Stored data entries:
*** Block opens ***

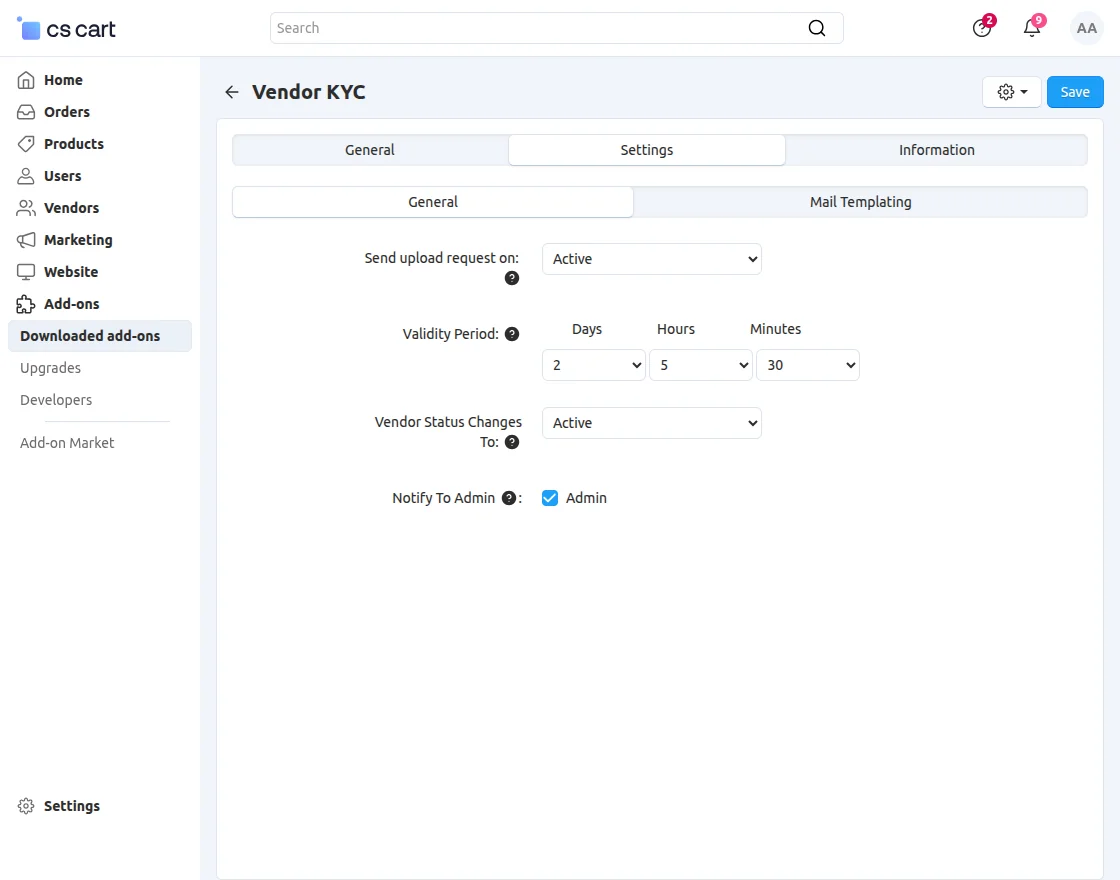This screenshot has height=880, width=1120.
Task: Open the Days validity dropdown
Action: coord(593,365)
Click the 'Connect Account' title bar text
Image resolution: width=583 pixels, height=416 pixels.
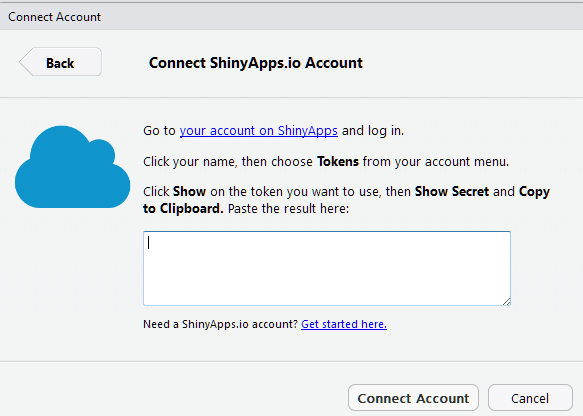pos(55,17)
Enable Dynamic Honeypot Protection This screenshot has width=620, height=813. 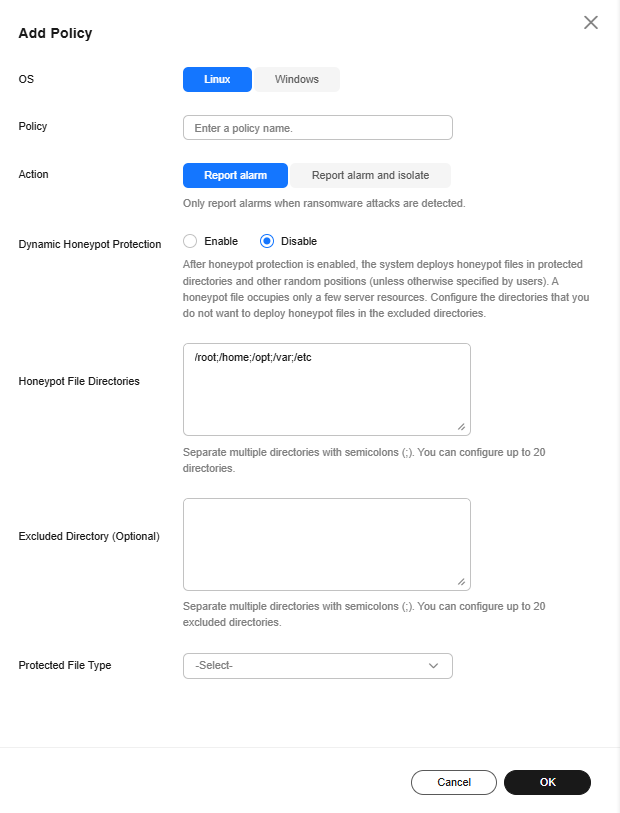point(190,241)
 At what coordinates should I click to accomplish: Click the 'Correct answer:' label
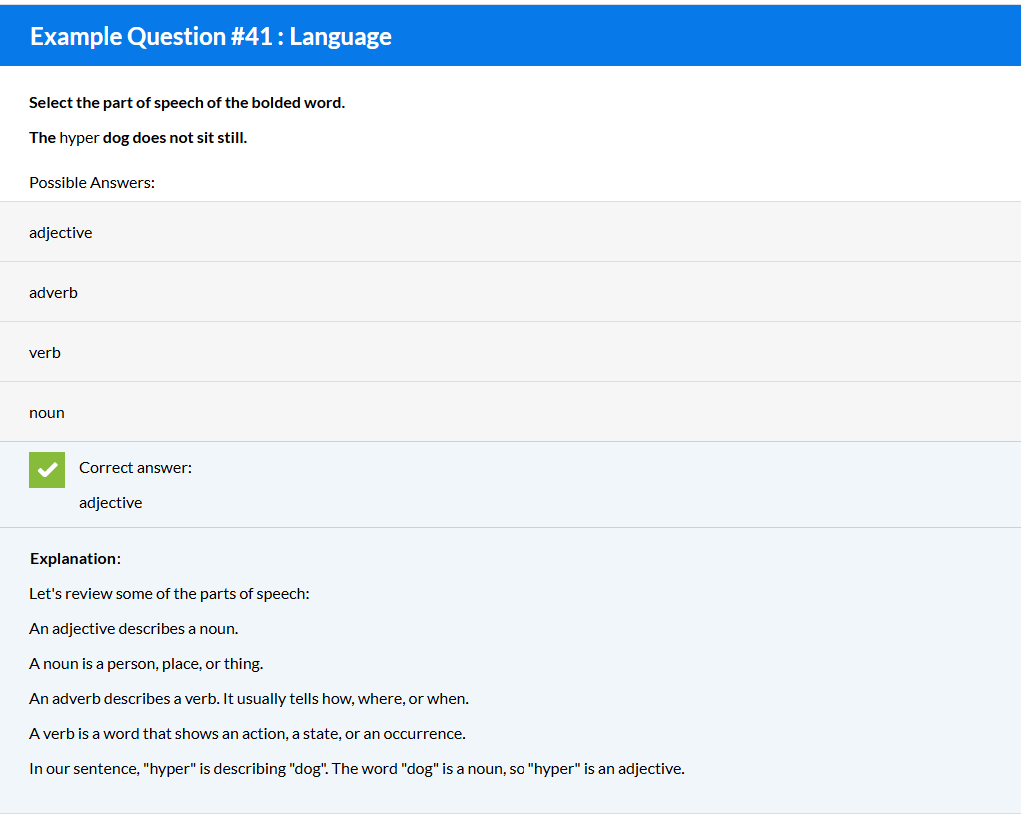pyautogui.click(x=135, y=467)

*** Block closes ***

◆ ACTIVITY ◆
Nothing but the lines from the one containing "At what coordinates" to the last line of the records should be returned, exactly as they appear and without pictures.

◆ YOUR SOLUTION ◆
 At what coordinates should I click to accomplish: Click the 'Correct answer:' label
pyautogui.click(x=135, y=467)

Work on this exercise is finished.